Groundwater contamination found to be 20 times the state standard at Merrimack building siteBy KIMBERLY HOUGHTON
Union Leader Correspondent
May 16. 2018 10:01PM
MERRIMACK — Groundwater contamination at a level that is 20 times the state standard has been detected at a parcel next to Saint-Gobain Performance Plastics that is being eyed for 240 apartments.
This week, representatives from the New Hampshire Department of Environmental Services contacted the John J. Flatley Company to notify the developer of the test results.
“Groundwater quality data collected during this study indicates that groundwater in the construction area is impacted by polyfluoroalkyl substances,” Karlee Kenison, administrator with the Hazardous Waste Remediation Bureau within DES, wrote in an email to John J. Flatley on Monday. “Perfluorooctanoic acid was detected at concentrations of 1,400 nanograms per liter, which exceeds the New Hampshire Ambient Groundwater Quality Standards of 70 ng/L.”

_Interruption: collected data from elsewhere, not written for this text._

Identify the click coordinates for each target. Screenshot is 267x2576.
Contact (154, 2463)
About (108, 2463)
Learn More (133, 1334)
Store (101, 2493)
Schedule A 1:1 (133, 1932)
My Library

Kenison goes on to state that based on the groundwater elevation data and construction profiles, DES has concerns that there is the potential for subsurface utility backfill to result in groundwater flow patterns that are sensitive to ecological receptors in the nearby Dumpling Brook.
DES is suggesting that the Flatley Company redesign its utility layout to avoid impacting the brook, and it is discouraging the developer from installing water supply wells and use of site groundwater for potable water at the future housing property, states the email.
The entire Flatley project, once complete, will convert nearly 150 acres of land into 240 apartments, 300,000 square feet of retail space and 120,000 square feet of industrial space adjacent to Saint-Gobain along the Daniel Webster Highway; the future retail space will require its own individual site plans and additional approval from the Planning Board.
Five residential buildings to accommodate 240 one- and two-bedroom garden-style apartments, a pool, tennis courts and clubhouse are included in the plans, although the first phase of construction includes four residential buildings; town permits have already been granted for the first portion of the project.
“We appreciate your help and direction and guidance from DES,” Flatley wrote Tuesday in an email to Lisa Newton of DES. “We will be working diligently to follow your suggestions as we soon get started on this project that we hope will be a tremendous asset to the Merrimack community.”
DES is discouraging Flatley from removing any soils from the property at 701 Daniel Webster Highway — directly next to Saint-Gobain’s property at 685 Daniel Webster Highway — stating that if soils are removed, it could potentially pose a risk to groundwater quality at another location and “potentially expose Flatley to liability related to resultant impacts at the receiving properties,” states Kenison’s email.
According to the correspondence, Flatley has informed DES that no soils will be removed from the property during construction. In addition, DES is recommending that Flatley consider developing a Health and Safety Plan and a separate soil and groundwater management plan to prevent exposure to site contaminants during and after construction.